Plötzlich ein Ruck und wir fielen einige Meter rückwärts nach unten. Der Zug blieb hängen. Und dann ging es endlich nach ganz oben. Und als es dann rasant in die Tiefe ging, erst innerhalb des Turms und dann in Schussfahrt ins Freie, konnte ich nur noch schreien. Rauf und runter, Kurven, Korkenzieher, Loopings, schreien – es war einfach phantastisch! Enthusiatisch rissen wir die Arme kurz vor dem vermeintlichen Ende der Fahrt hoch und klatschten in die Hände.

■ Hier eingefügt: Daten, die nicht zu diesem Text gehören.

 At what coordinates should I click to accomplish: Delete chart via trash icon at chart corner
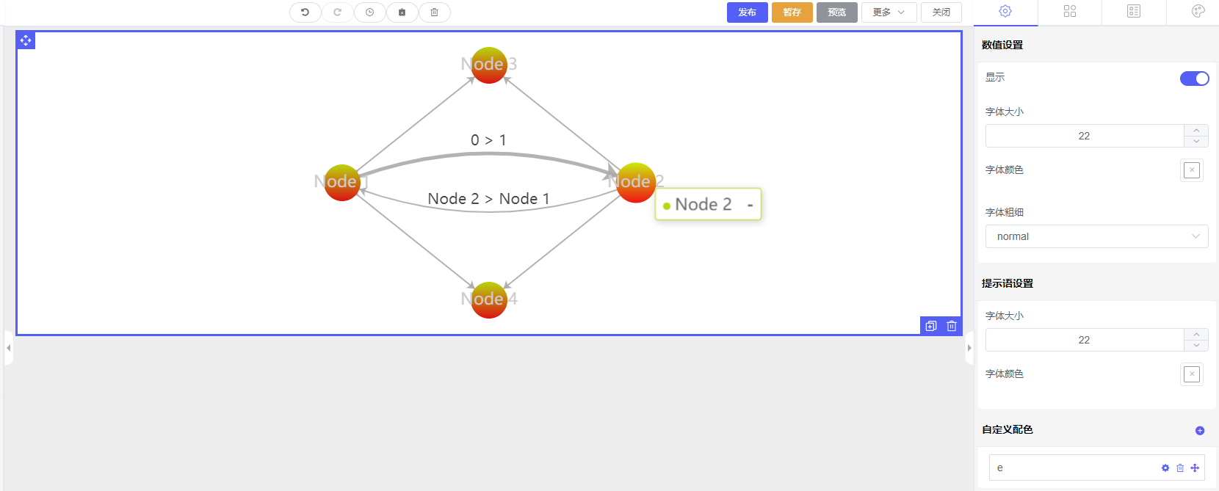pyautogui.click(x=952, y=326)
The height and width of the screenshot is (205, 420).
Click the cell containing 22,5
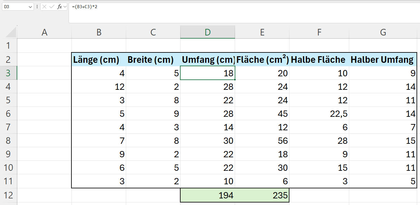coord(319,114)
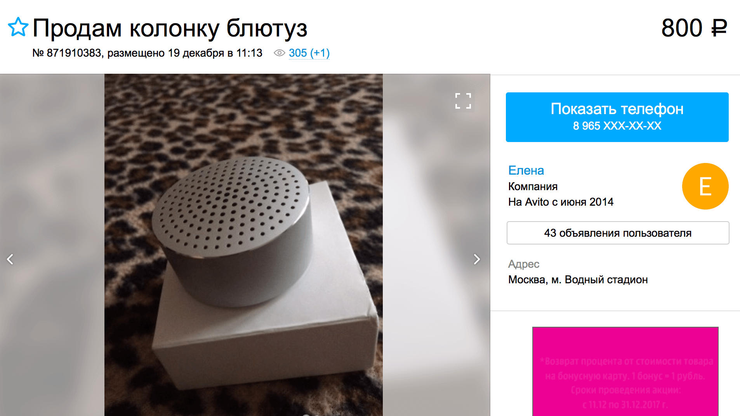Click the bluetooth speaker main photo
The image size is (740, 416).
tap(243, 245)
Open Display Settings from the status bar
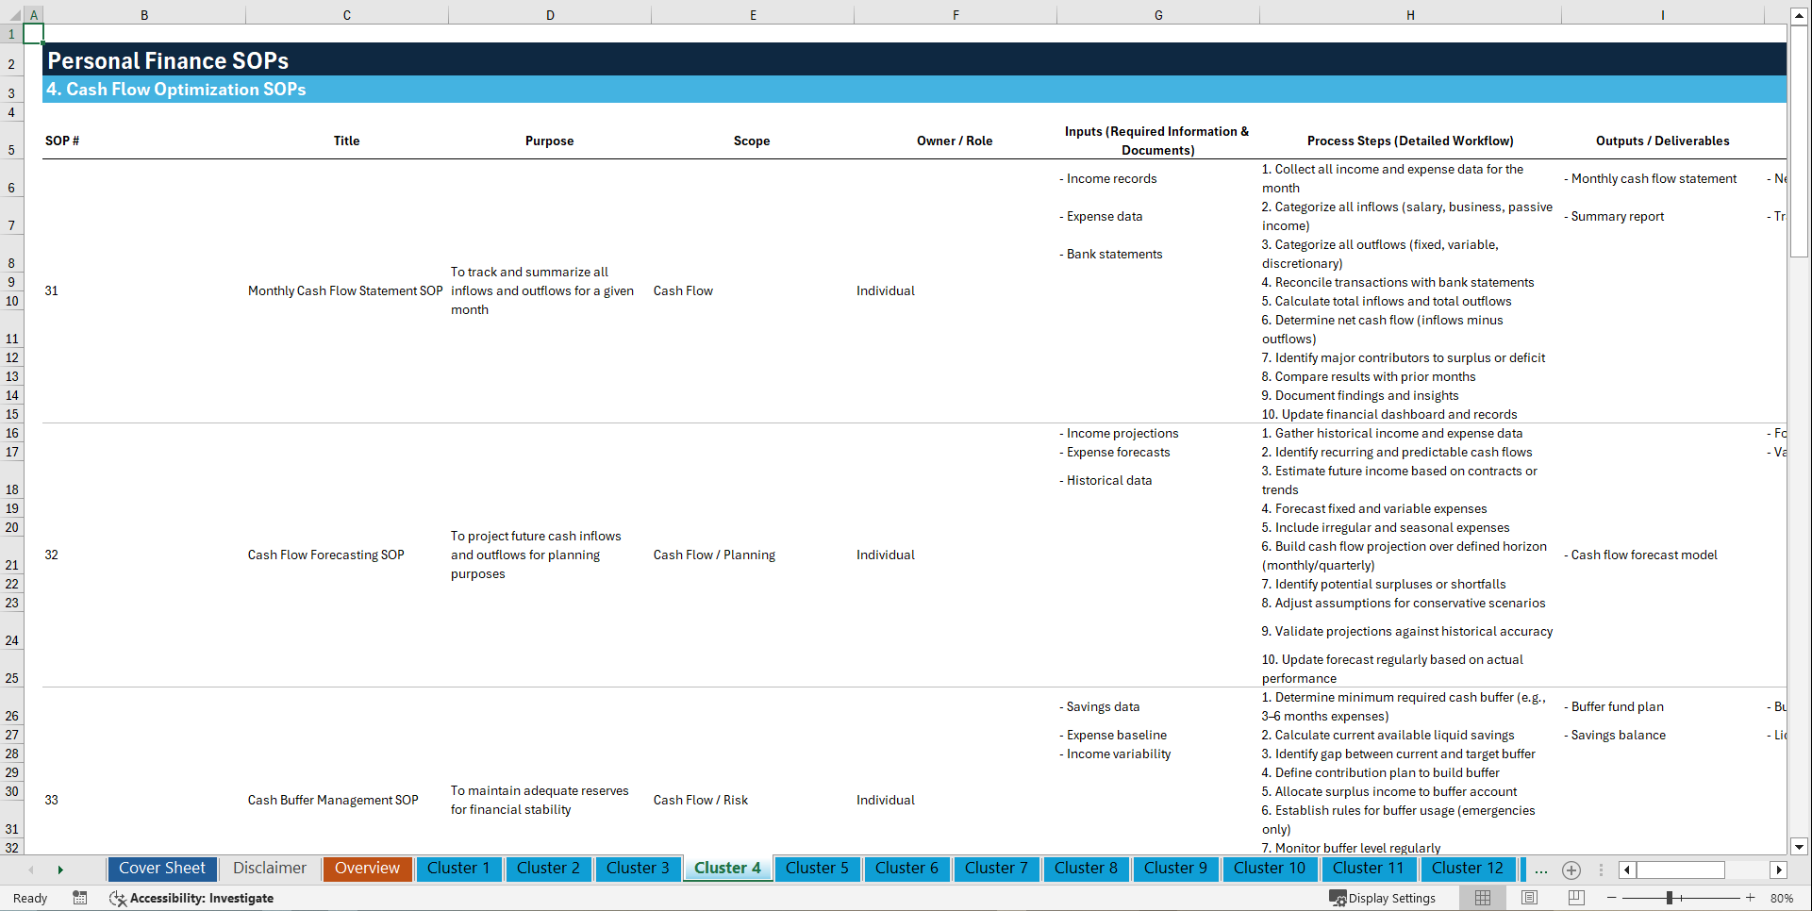 (x=1383, y=898)
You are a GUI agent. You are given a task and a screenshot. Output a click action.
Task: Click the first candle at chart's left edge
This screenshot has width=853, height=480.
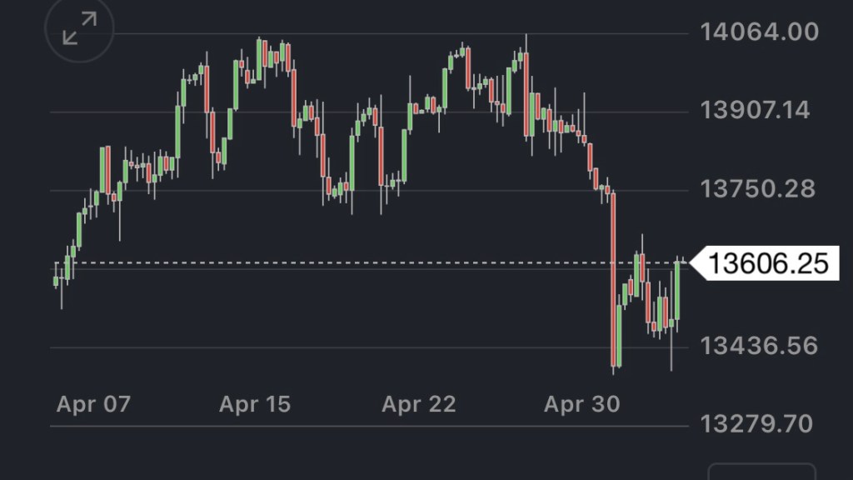(56, 281)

Wie wir es vorher beobachtet hatten, bremste der Wagen vor einer geschlossenen Tür. Wir hatten angenommen, dass die Fahrt dahinter dann beendet ist. Weit gefehlt, es ging noch ein paar Meter weiter mit einer zusätzlichen Überraschung, mit der keiner gerechnet hatte. Darüber möchte ich hier aber nichts verlauten lassen.
Nach ca. 3-1/2 Minuten war die Fahrt zu Ende. Wir sammelten unsere Utensilien wieder ein und kehrten erleichtert und stolz zu den Freunden zurück, die sich nicht getraut hatten.
Mancheiner wird uns für verrückt erklären, dass wir es auf uns genommen haben, für ein paar Minuten Thrill 90 Minuten zu warten. Soll ich euch mal was sagen: Es hat sich gelohnt! Für den restlichen Nachmittag verzichteten wir aber auf weitere Fahrten jeder Art. Ich wäre zwar gern nochmal gefahren, aber unseren etwas angeschlagenen Rücken zuliebe war es wohl besser so. Das hielt die anderen natürlich nicht davon ob, in andere Bahnen einzusteigen.
Um 18:00 Uhr werden die Attraktionen geschlossen. Wer noch in der Warteschlange steht, darf noch fahren. Wir holten unsere Reste aus der Bodega und verstauten alles in Rucksäcken und im Bollerwagen während einige noch mal im Fluch von Novgorod einen Ride machen wollten – oder auch ein paar mehr. Während wir auf sie warteten, hörten wir es plötzlich scheppern. Wir sahen gerade noch, wie ein Handy aus der Bahn segelte und auf dem Boden auseinanderfiel. Wieso das gerade an dieser Stelle passierte, wo die Fahrt fast zu ende ist – keine Ahnung. Wollte das Girlie vielleicht ein Selfie machen und das Handy ist ihr aus der Hand gefallen? Wir werden es nie erfahren.
Wir machten uns auf den Weg, den Park zu verlassen und für die Heimfahrt unsere Wagen aufzusuchen. Ein wirklich schöner und entspannter Tag mit lieben Menschen war zu Ende.